Advertisement

Paper Digest - Neural Architecture Search: A Survey

阅读量:

Table of Content

    • Introduction
    • Search Space
    • Search Strategy
    • Performance Estimation Strategy

Original paper link: https://arxiv.org/pdf/1808.05377.pdf


Introduction

NAS is a rather broad topic. The author of the paper categorize methods for NAS according to three dimensions.

  • search space - what structure to search from
  • search strategy - how to explore search space
  • performance estimation strategy - method on reduce the cost of performance estimation.

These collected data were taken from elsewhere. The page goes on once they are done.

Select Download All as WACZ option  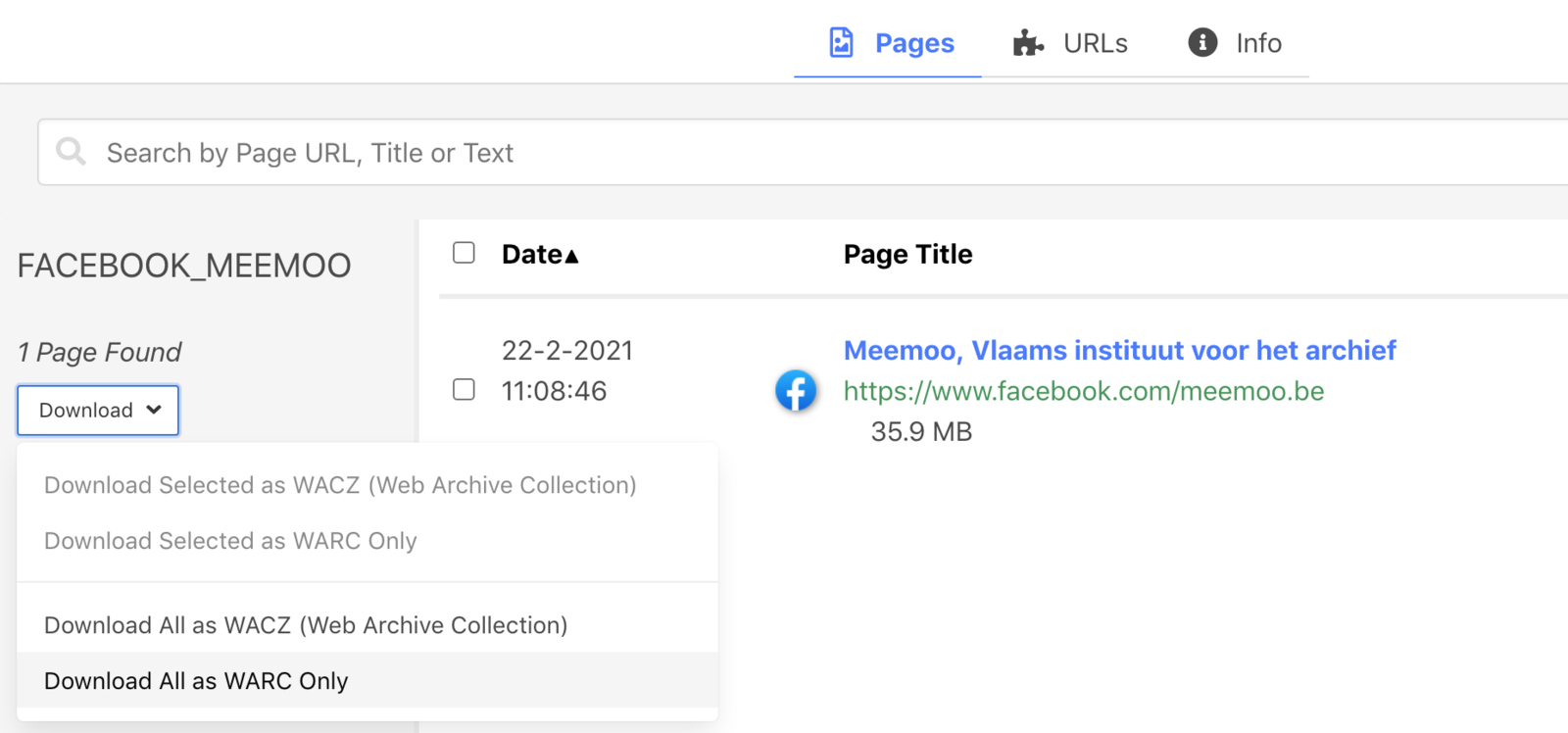pyautogui.click(x=306, y=625)
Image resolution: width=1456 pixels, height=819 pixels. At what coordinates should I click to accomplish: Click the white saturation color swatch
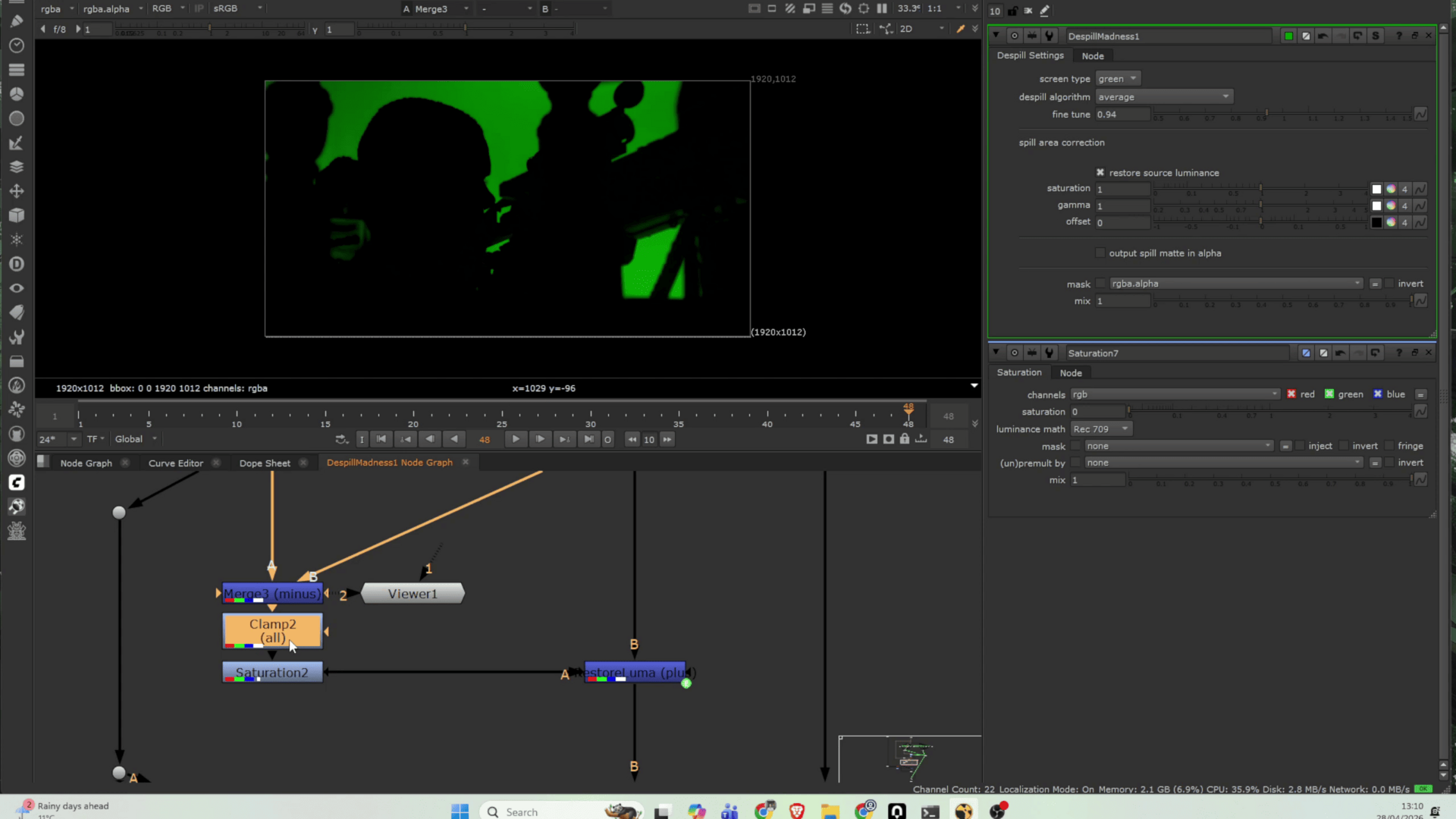coord(1376,189)
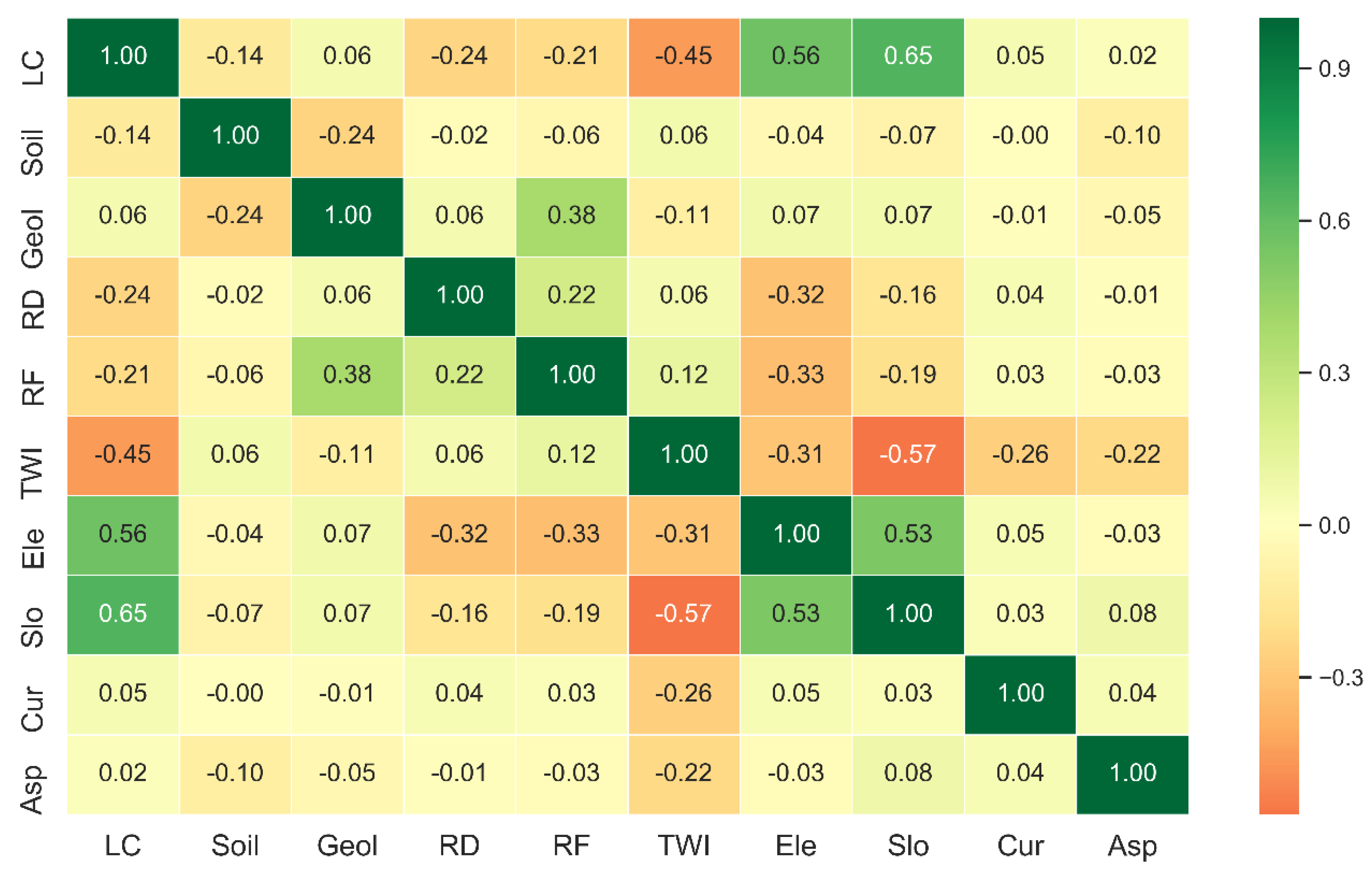Click the 0.0 tick label on colorbar
This screenshot has height=874, width=1372.
[1334, 525]
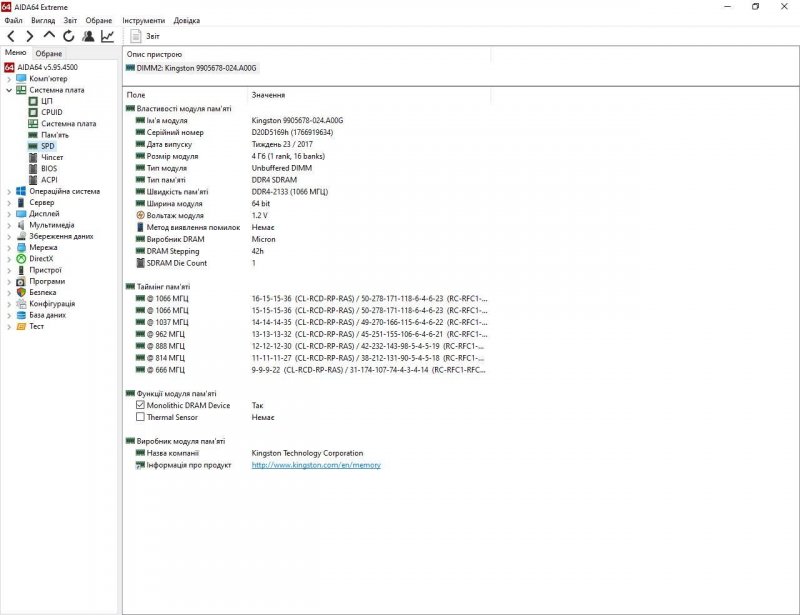Viewport: 800px width, 615px height.
Task: Select the CPUID item in tree
Action: click(51, 112)
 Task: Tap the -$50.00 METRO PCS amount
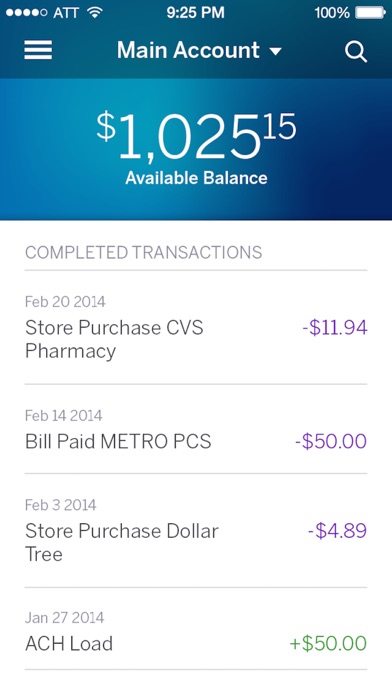(331, 442)
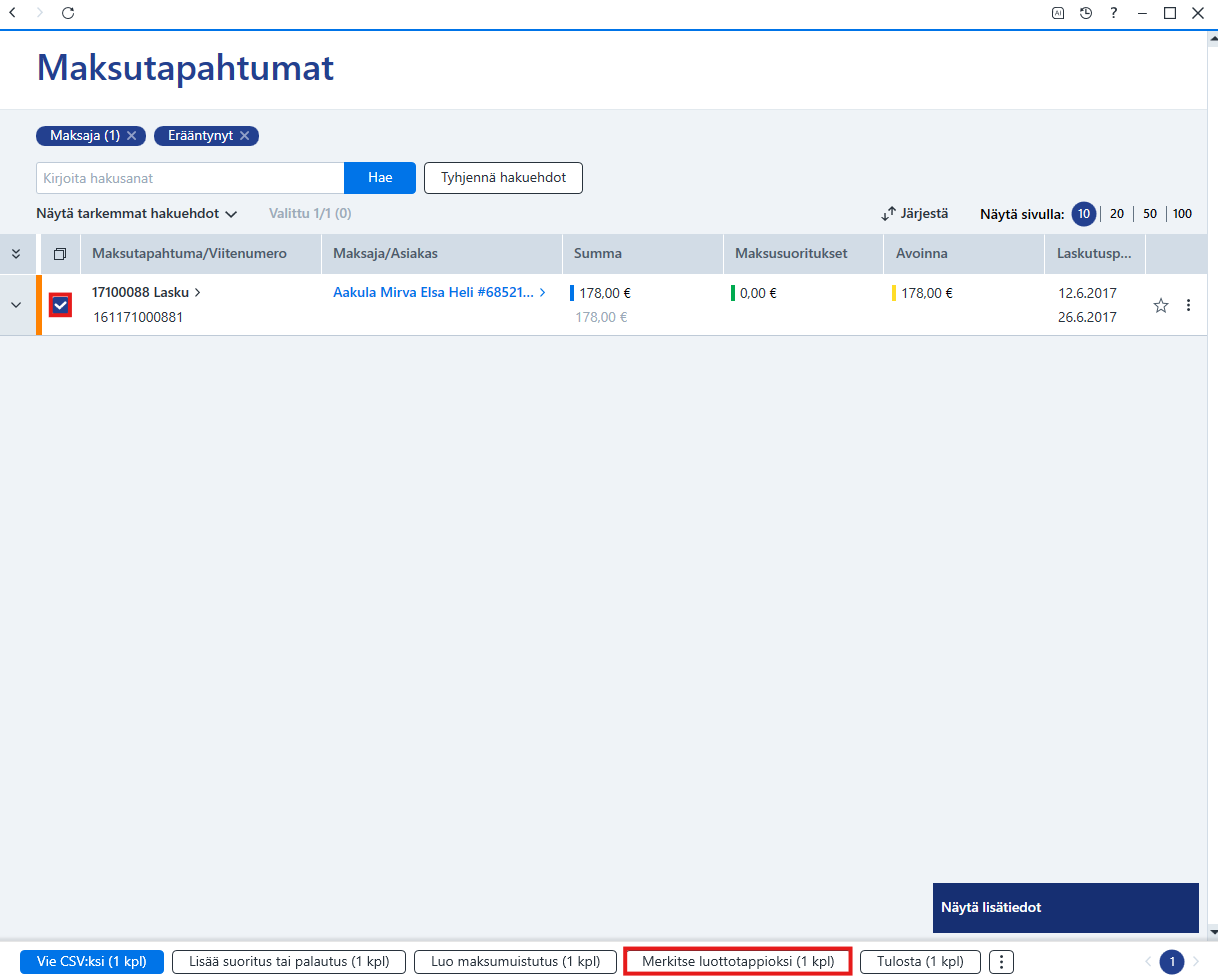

A simple search space is chain-structured neural network. The search space is then parametrized by:

  • (i) the (maximum) number of layers n (possibly unbounded);
  • (ii) the type of operation every layer executes, e.g., pooling, convolution, or more advanced operations like depthwise separable convolutions (Chollet, 2016) or dilated convolutions (Yu and Koltun, 2016);
  • (iii) hyperparameters associated with the operation, e.g., number of filters, kernel size and strides for a convolutional layer (Baker et al., 2017a; Suganuma et al., 2017; Cai et al., 2018a), or simply number of units for fully-connected networks (Mendoza et al., 2016).

In addition, more modern proven architectures can be added to the search space, like skip connections, multi-branches.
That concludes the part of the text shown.